Report back the lines in this listing that carry the string "icon".

- DATA SECTION:
━━━━━━━━━━━━━━━━

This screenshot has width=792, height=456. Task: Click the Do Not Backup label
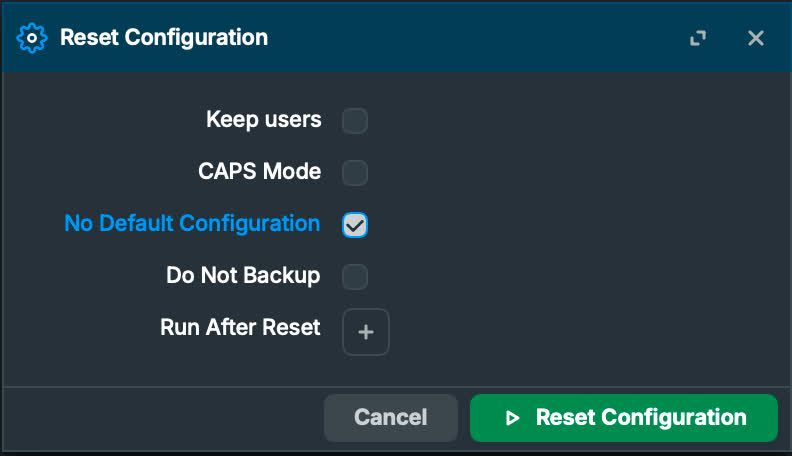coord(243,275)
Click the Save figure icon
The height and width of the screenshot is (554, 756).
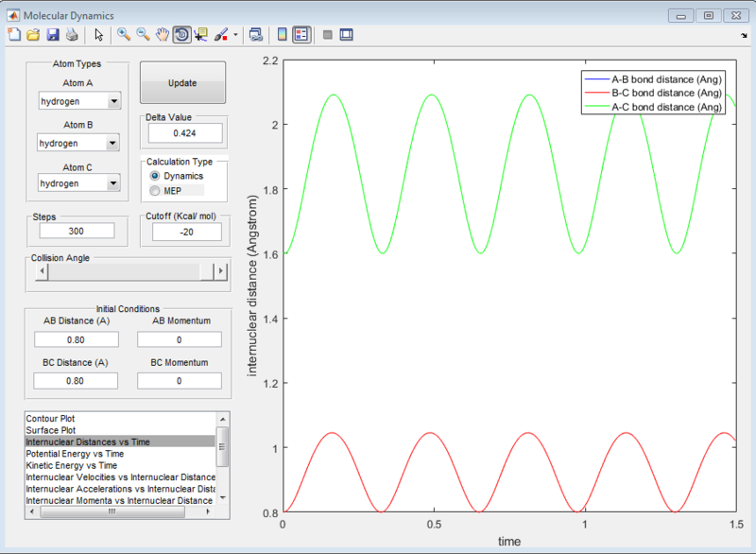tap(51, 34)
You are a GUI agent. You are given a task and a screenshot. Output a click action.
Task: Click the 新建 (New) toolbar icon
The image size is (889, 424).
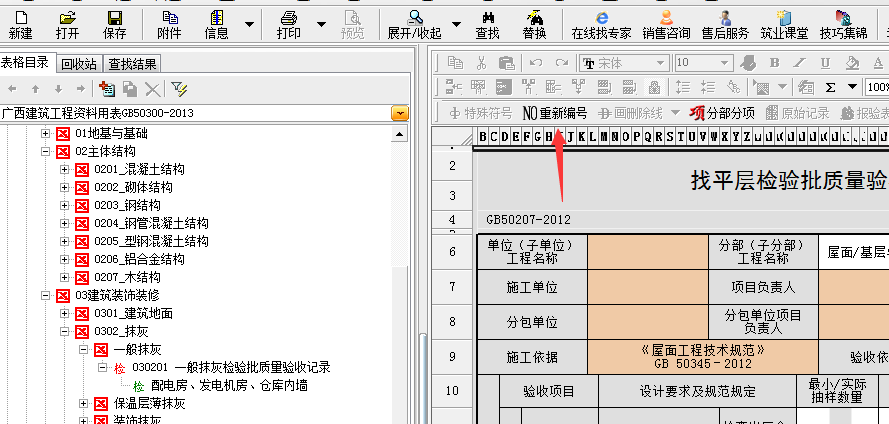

━━━━━━━━━━━━━━━━

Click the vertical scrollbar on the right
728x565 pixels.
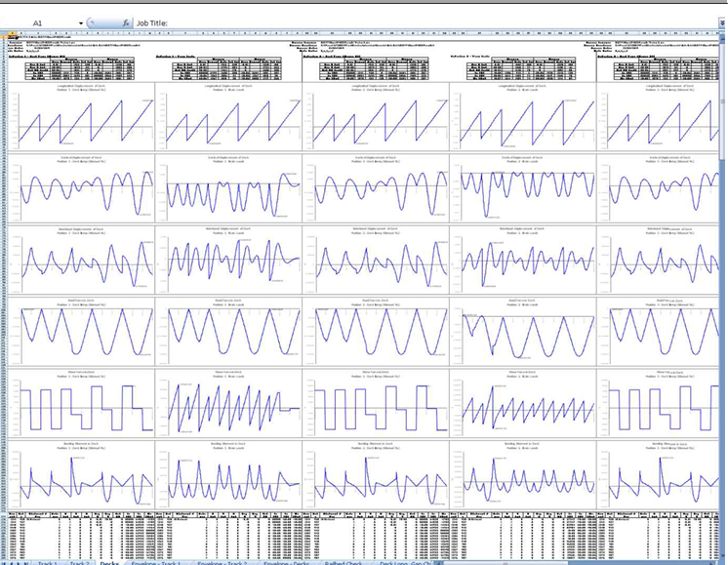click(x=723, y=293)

━━━━━━━━━━━━━━━━

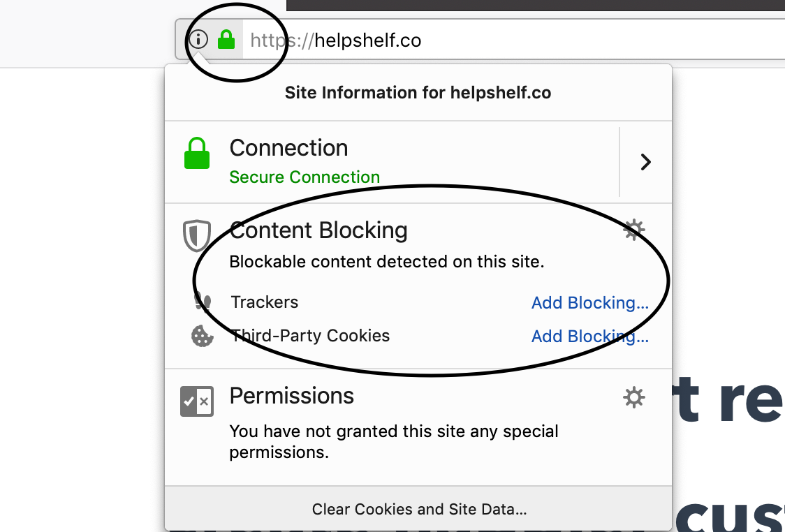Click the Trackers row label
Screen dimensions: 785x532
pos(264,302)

━━━━━━━━━━━━━━━━

- RESULT OF THE TASK:
Click the Save figure icon
Task: Click the 新建 (New) toolbar icon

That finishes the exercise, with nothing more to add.